Study design and sample
The study design for the study component of this study is an open-wedge, cluster-randomized controlled trial, randomized at village/workplace level, conducted over a 12-month period after a one-month baseline period (Fig. 2). . The study will be conducted between March 2022 and February 2023. The Personal Protection Package for MMPs will be implemented sequentially in at least 488 villages served by approximately 488 Village Malaria Workers (~428 in PDR Laos and ~60 in Cambodia). Villages from each country are randomized into 11 blocks, with the blocks transitioning from control (no personal protection package) to intervention (with personal protection package) states in random order at monthly intervals (10 blocks of 44 villages for the first 10 steps and a block of 48 villages , which were converted in the last step). All eligible MMPs in the participating villages will receive the intervention during the study, but the month in which they transition from a control to intervention state will be randomized.
It is estimated that approximately 11 RDTs will be performed per month at each study site (village/site), giving an approximate total of 64,416 RDT tests over 12 months. Given this sample size, the study will be able to demonstrate a minimal relative reduction of 34% in the probability (OR=0.66) of RDT-detectable malaria infection attributable to the intervention (assuming within-village correlation).[ICC]= 0.42 ; 5% significance; 90% performance and 1% RDT malaria prevalence). Performance estimation was based on estimating an intervention effect using experimental data from a stepwedge cluster randomized design assuming generalized linear mixed modeling (GLMM) analysis.

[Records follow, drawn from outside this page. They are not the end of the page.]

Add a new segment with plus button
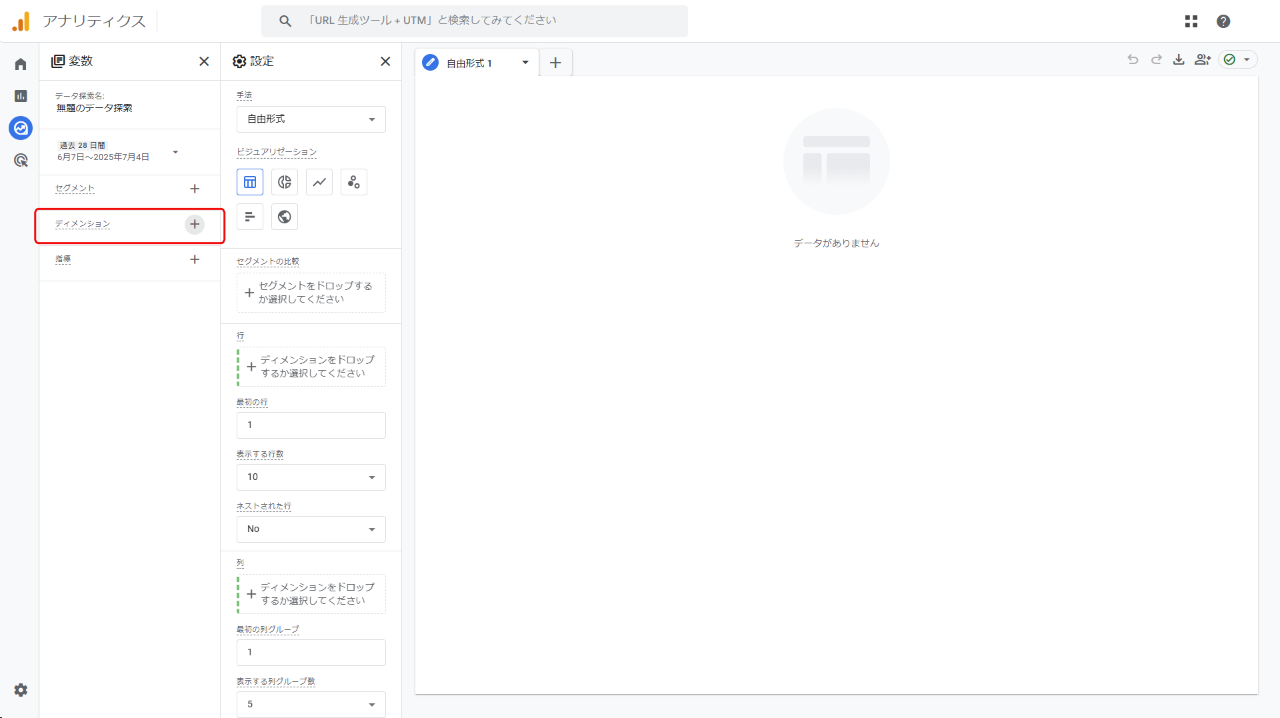[x=194, y=189]
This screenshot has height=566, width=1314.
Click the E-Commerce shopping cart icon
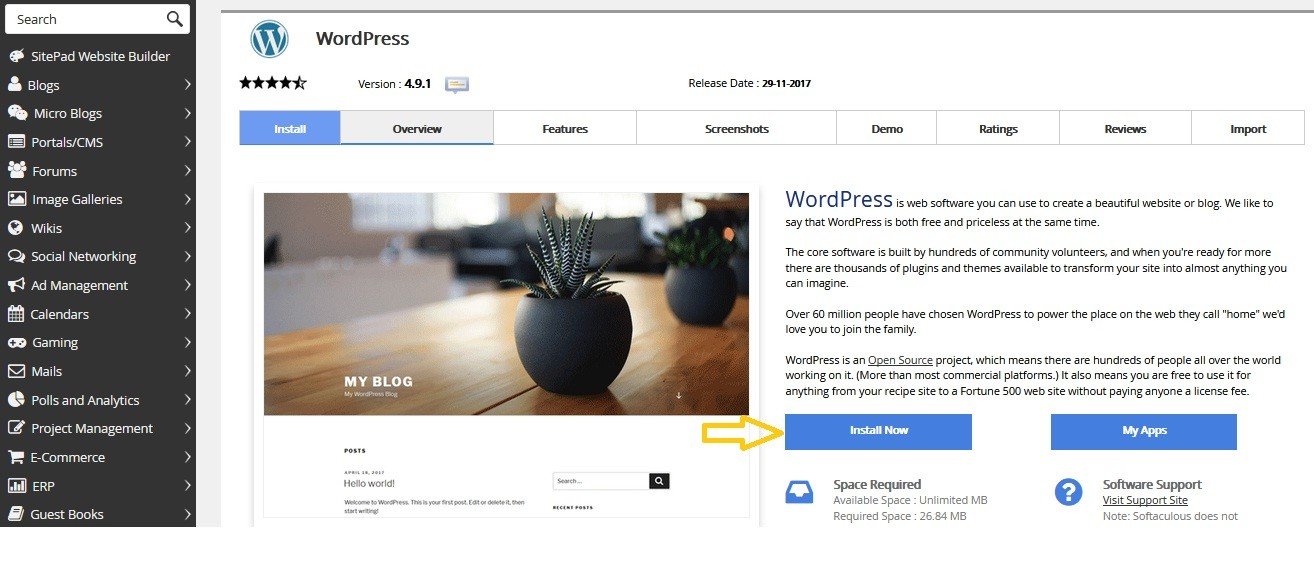[x=16, y=457]
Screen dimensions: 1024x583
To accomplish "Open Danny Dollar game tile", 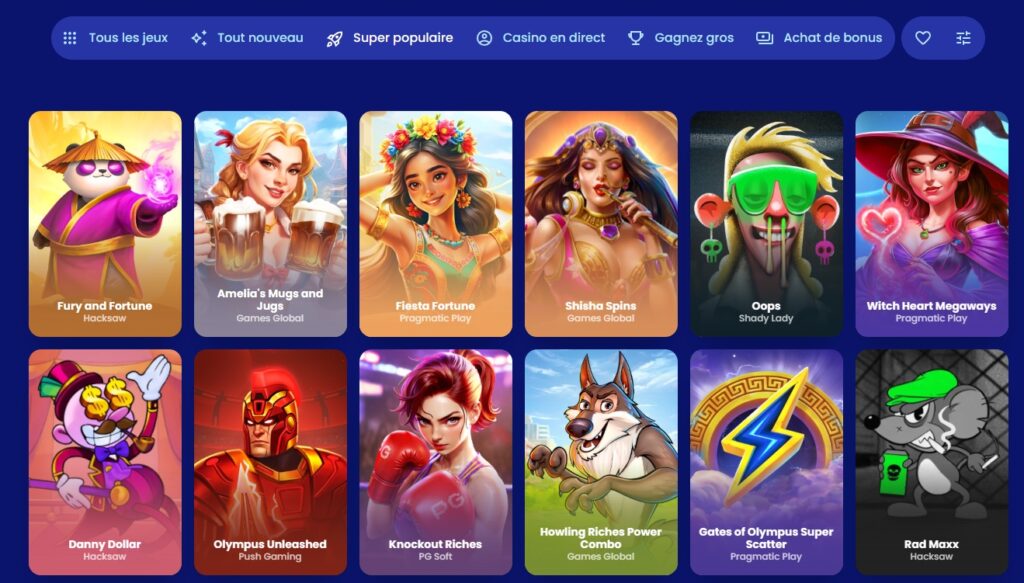I will click(x=105, y=462).
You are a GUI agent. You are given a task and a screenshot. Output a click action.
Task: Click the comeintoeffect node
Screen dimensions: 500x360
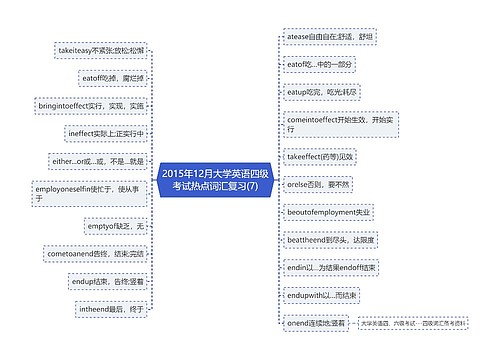point(341,124)
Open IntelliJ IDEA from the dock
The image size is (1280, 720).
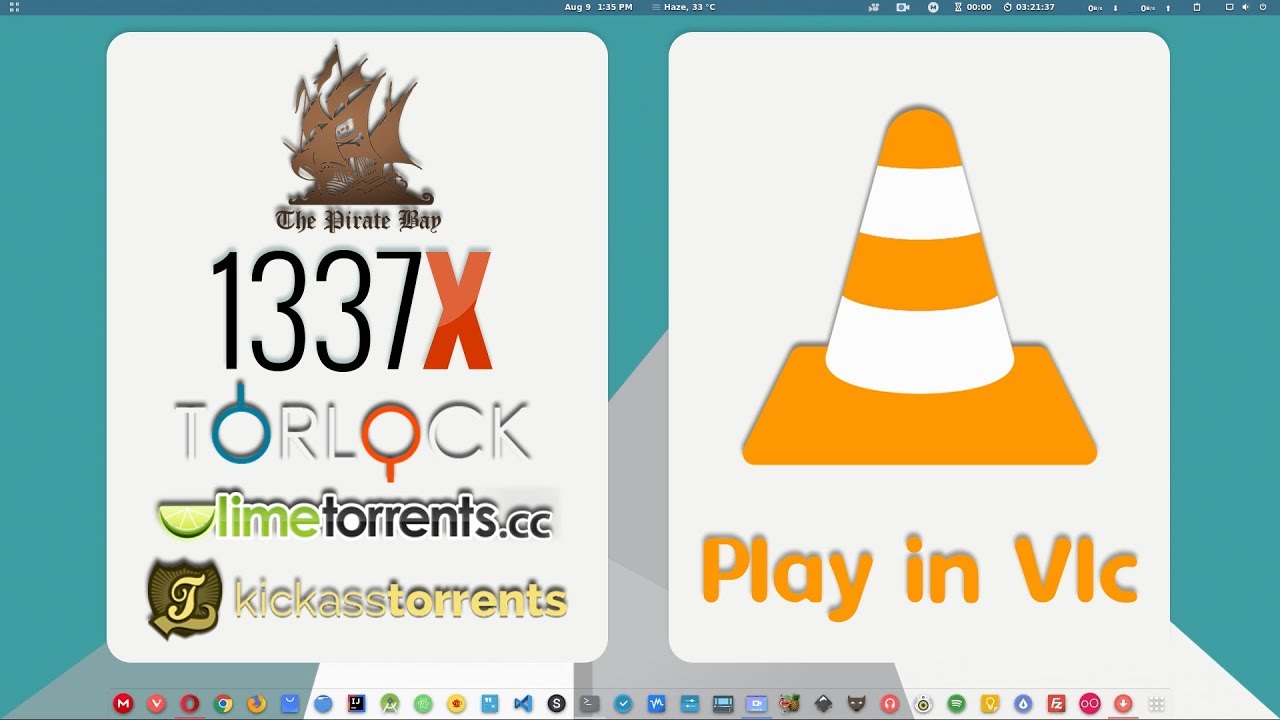[355, 703]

Data entry is managed in a REDCap database developed by the Burnet Institute. Both descriptive and primary outcome study analyzes will be performed for the graded wedge cluster randomized study. To assess the effectiveness of personal protection package distribution, the difference in malaria infection prevalence across the intervention and control periods is estimated using GLMM (logit link function and binomial distribution) crossed with time-dependent fixed factors for intervention status and time Implemented random village and time effects to account for the inherent dependencies of the data given the step wedge design. We will also examine any village-specific heterogeneity in effect by specifying a random effect for the intervention and the extent to which the intervention’s effectiveness is time-dependent. Model terms for countries (main and interaction effects) are added to GLMM and used to assess the extent of country-specific heterogeneity of the intervention effect. Analysis of secondary outcomes also includes multilevel modeling (ie linear mixed modeling (LMM) and GLMM). The statistical analysis is performed with Stata version 17.